While this written summary of exceptions to confidentiality should prove helpful in informing you about potential problems, it is important that we discuss any questions or concerns that you may have now or in the future. In situations where specific advice is required, formal legal advice may be needed.
I do not voluntarily participate in any legal proceedings. I will not communicate with a patient’s attorney and will not write or sign letters, affidavits or reports to be used in a client’s legal matters. I will not provide testimony or patient’s records unless compelled to do so. If you become involved in legal proceedings that require my participation, you will be expected to pay for all of my professional time, including preparation and transportation costs, even if I am called to testify by another party.
Your Clinical Record includes information about your reasons for seeking therapy, a description of the ways in which your problem impacts on your life, your diagnosis, the goals that we set for treatment, your progress towards those goals, your medical and social history, your treatment history, any past treatment records that we receive from other providers, reports of any professional consultations, your billing records, and any reports that have been sent to anyone, including reports to your insurance carrier.

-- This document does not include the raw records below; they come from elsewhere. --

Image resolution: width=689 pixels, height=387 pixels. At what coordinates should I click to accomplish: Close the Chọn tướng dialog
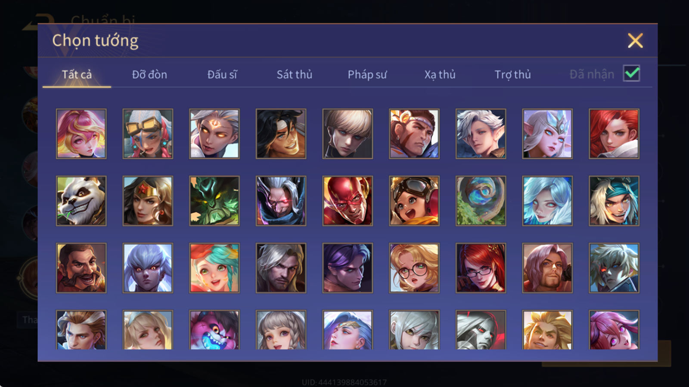(x=635, y=41)
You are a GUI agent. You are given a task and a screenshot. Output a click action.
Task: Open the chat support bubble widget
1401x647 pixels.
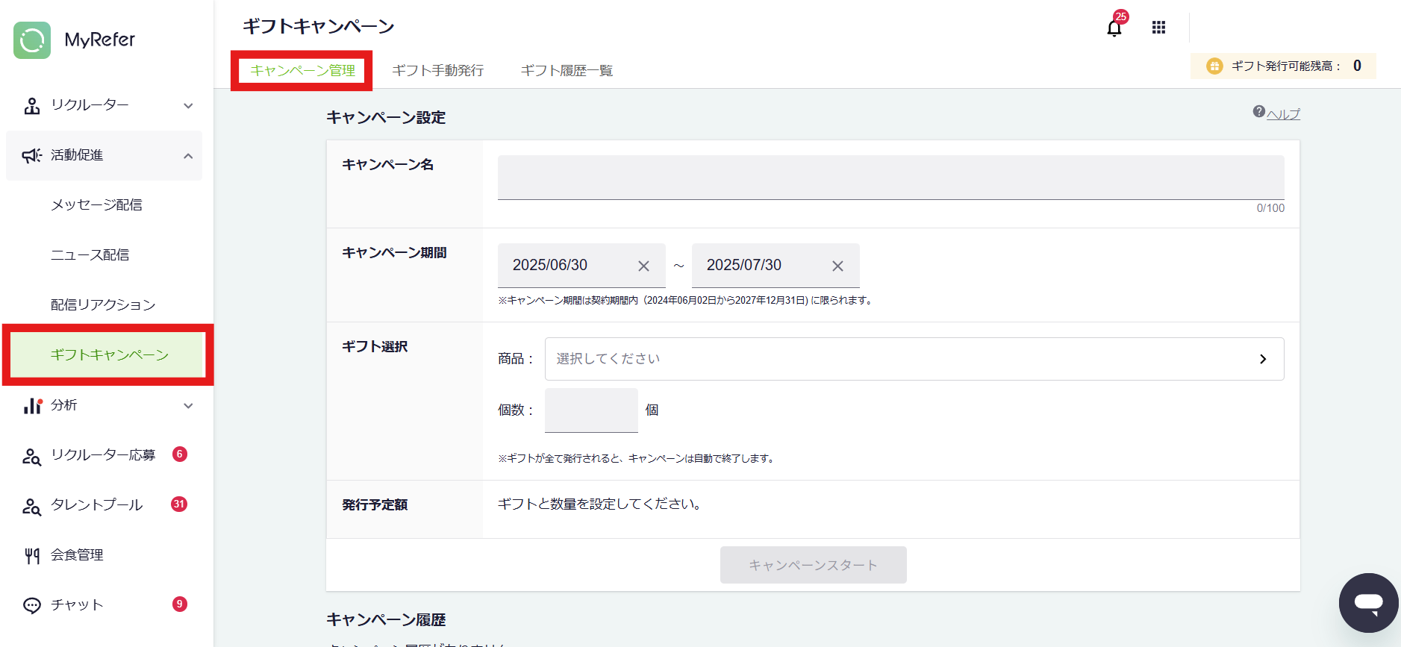pos(1367,602)
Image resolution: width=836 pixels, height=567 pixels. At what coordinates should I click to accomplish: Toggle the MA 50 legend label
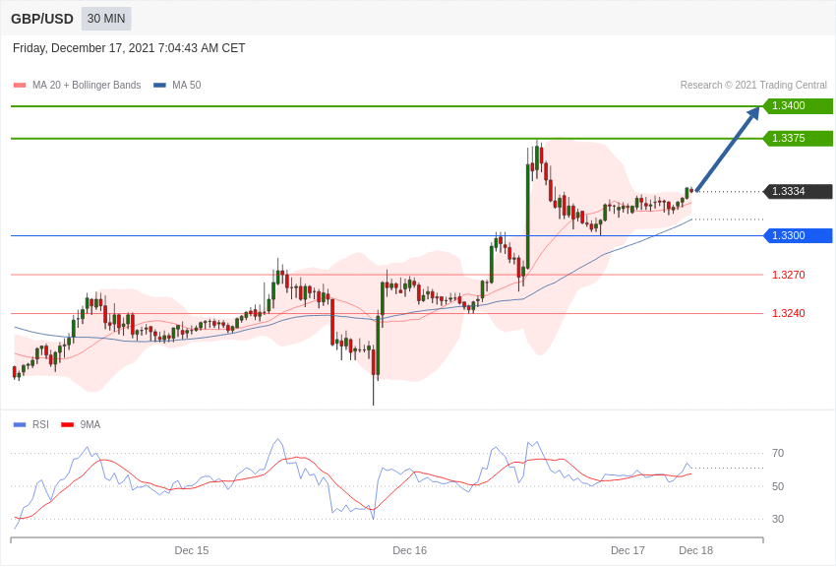tap(187, 86)
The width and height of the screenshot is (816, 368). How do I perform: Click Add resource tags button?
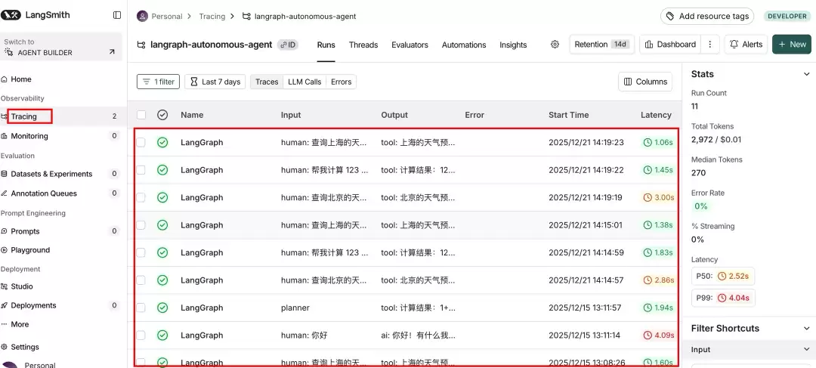(x=707, y=16)
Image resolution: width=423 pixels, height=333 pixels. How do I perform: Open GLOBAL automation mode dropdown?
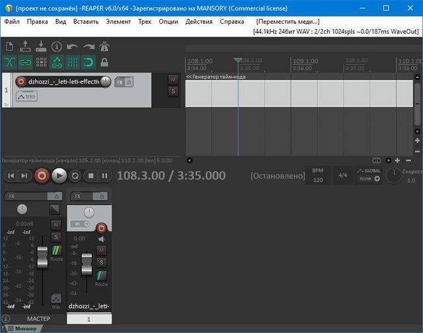369,179
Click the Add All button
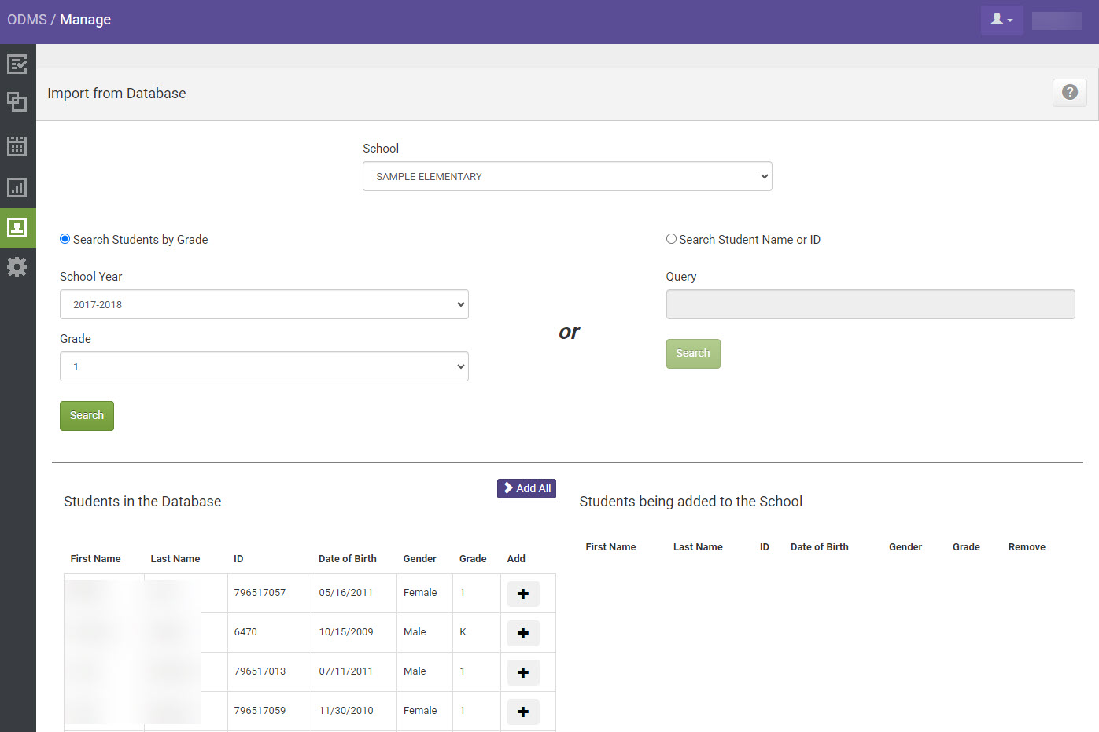The image size is (1099, 732). (x=526, y=488)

Except in unusual circumstances that involve danger to yourself and others, you may examine and/or receive a copy of your Clinical Record if you request it in writing. If I refuse your request for access to your Clinical Record, you have a right of review, which we will discuss with you upon your request.

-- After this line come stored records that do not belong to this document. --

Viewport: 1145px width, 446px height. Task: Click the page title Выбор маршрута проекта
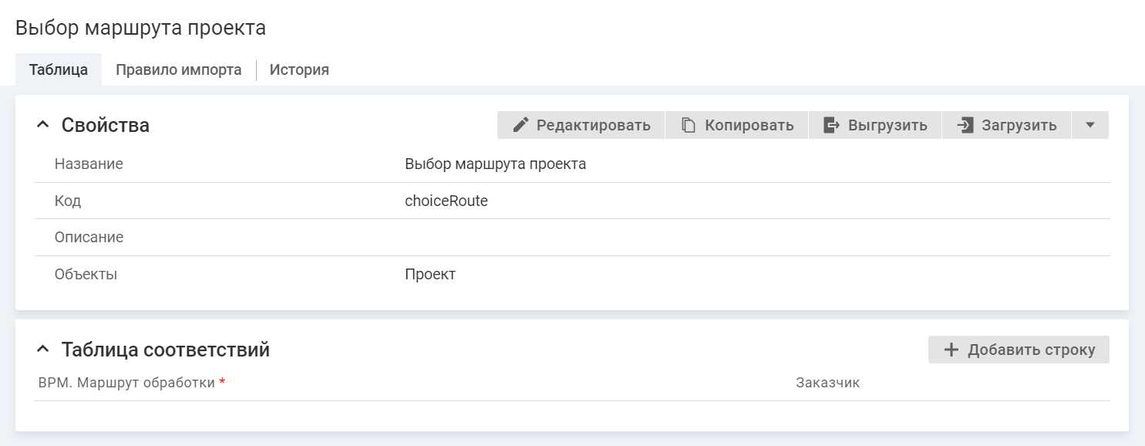(140, 28)
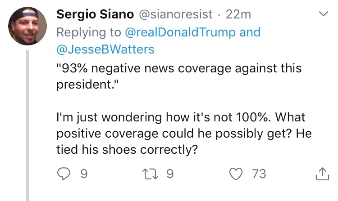Retweet Sergio Siano's tweet
The width and height of the screenshot is (338, 201).
153,174
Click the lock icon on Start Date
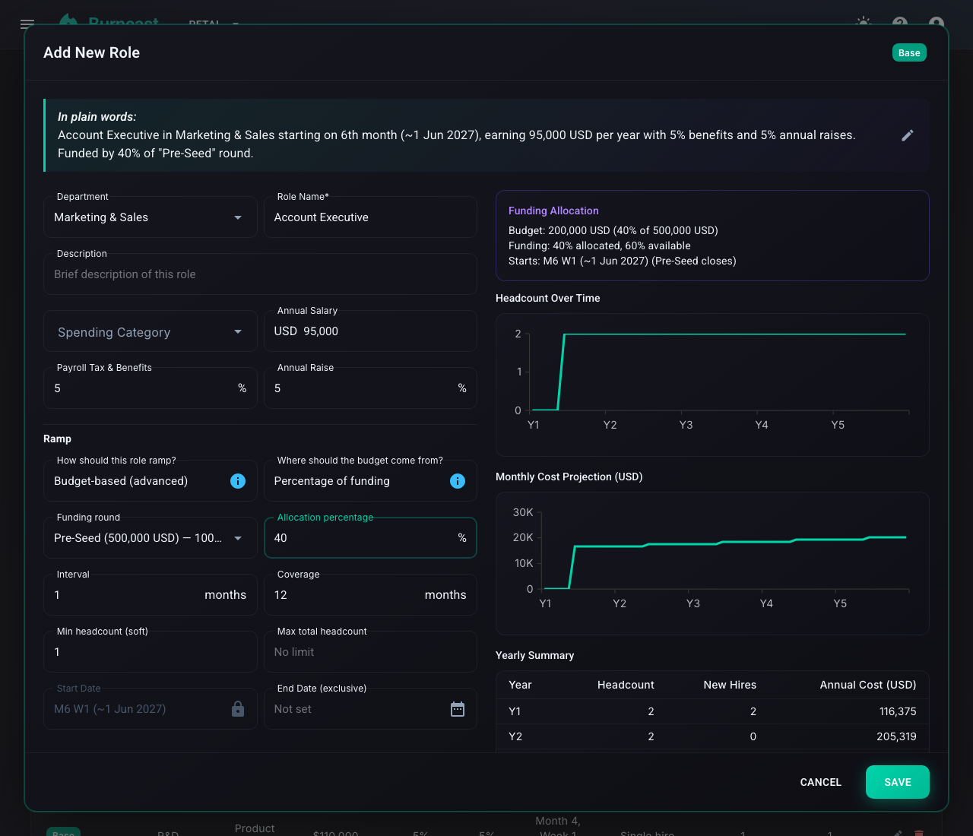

Pursuant to Texas law, psychological test data are not part of a patient’s record, as they can be misinterpreted and/or upsetting to untrained readers. For this reason, I recommend that you initially review them in my presence or have them forwarded to another mental health professional so you can discuss the contents.
HIPAA provides you with several rights with regard to your Clinical Record and disclosures of protected health information. These rights include requesting that your doctor amend your record; requesting restrictions on what information from your Clinical Record is disclosed to others; requesting an accounting of most disclosures of protected health information that you have neither consented to nor authorized; determining the location to which protected information disclosures are sent; having any complaints you make about our policies and procedures recorded in your records; and the right to a paper copy of this Agreement, the attached Notice form, and our privacy policies and procedures.
Minors and Parents
Patients under 18 years of age who are not emancipated and their parents should be aware that the law may allow parents to examine their child’s treatment records. However, if the treatment is for suicide prevention, chemical addiction or dependency, or sexual, physical or emotional abuse, the law provides that parents may not access their child’s records.

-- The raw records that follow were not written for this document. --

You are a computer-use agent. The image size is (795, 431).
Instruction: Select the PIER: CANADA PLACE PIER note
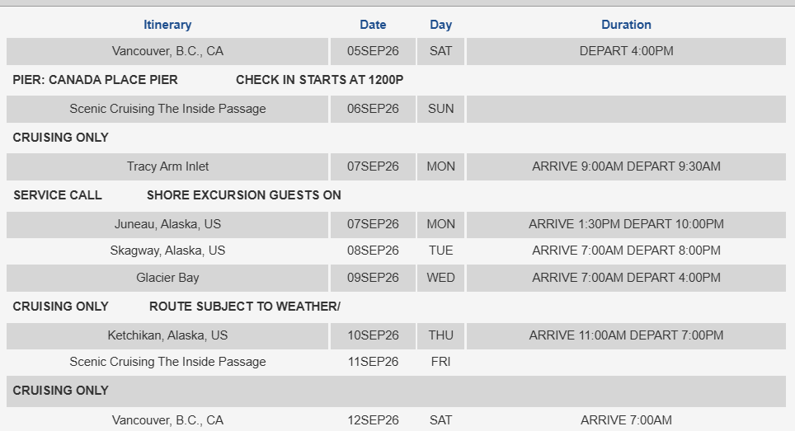point(96,80)
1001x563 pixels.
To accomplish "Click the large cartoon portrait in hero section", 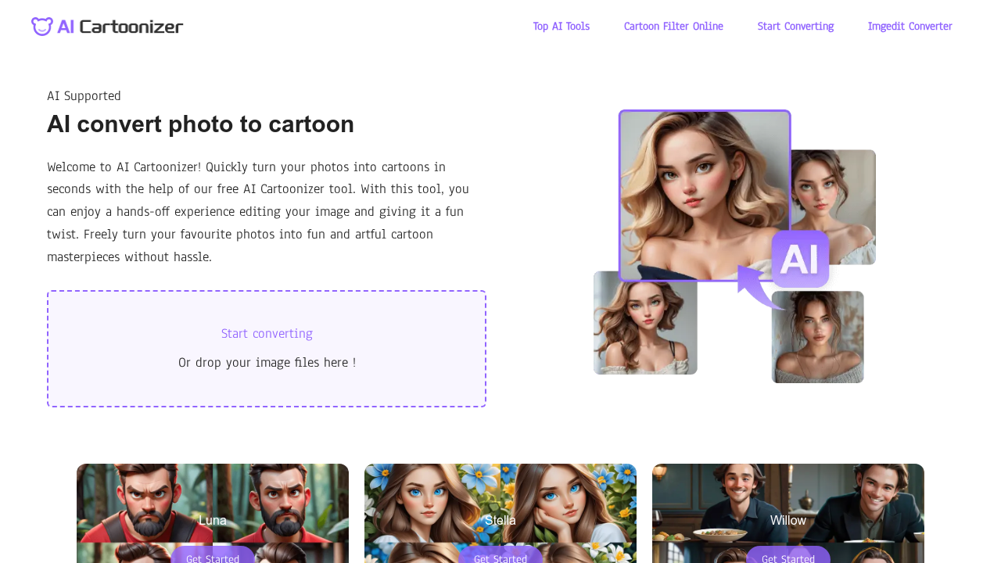I will [x=704, y=194].
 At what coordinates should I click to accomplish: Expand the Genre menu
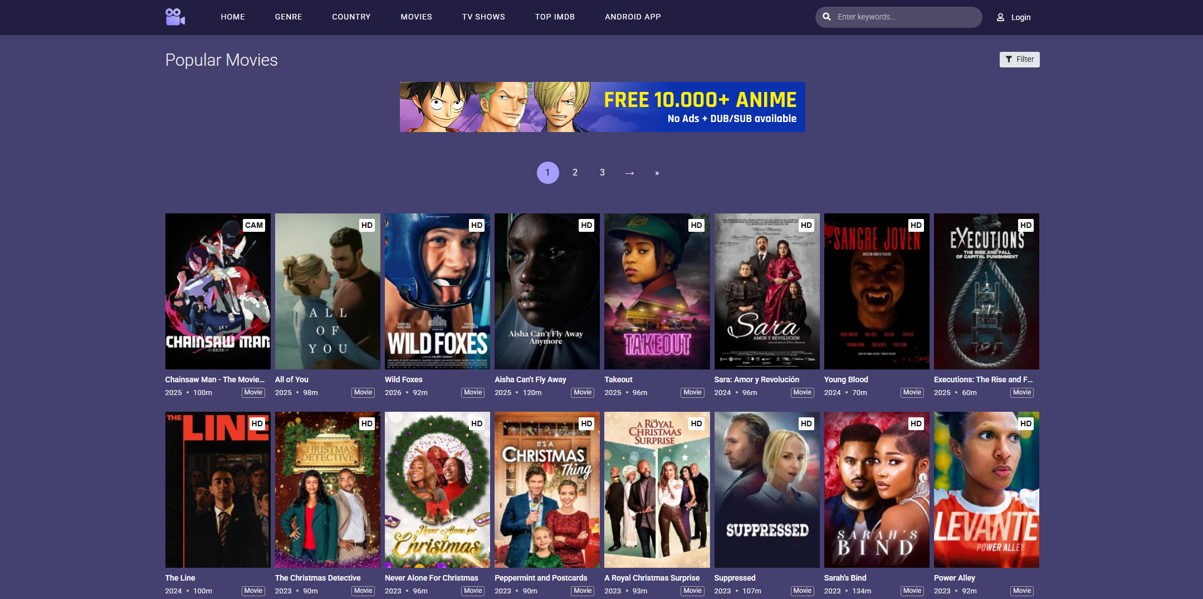pos(288,17)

For children between 12 and 18, because privacy in psychotherapy is often crucial to successful progress, it is my policy to request an agreement from the patient and his/her parents that the parents consent to give up their access to their child’s records. If they agree, during treatment, I will provide only with general information about the progress of the child’s treatment, and his/her attendance at scheduled sessions. Any other communication will require the child’s Authorization unless the doctor feels that the child is in danger or is a danger to someone else. If parents are separated or divorced, the parent bringing the child for treatment MUST provide a copy of the most recent divorce decree or custody agreement prior to the initial parent consultation. The therapist will not treat the child without this.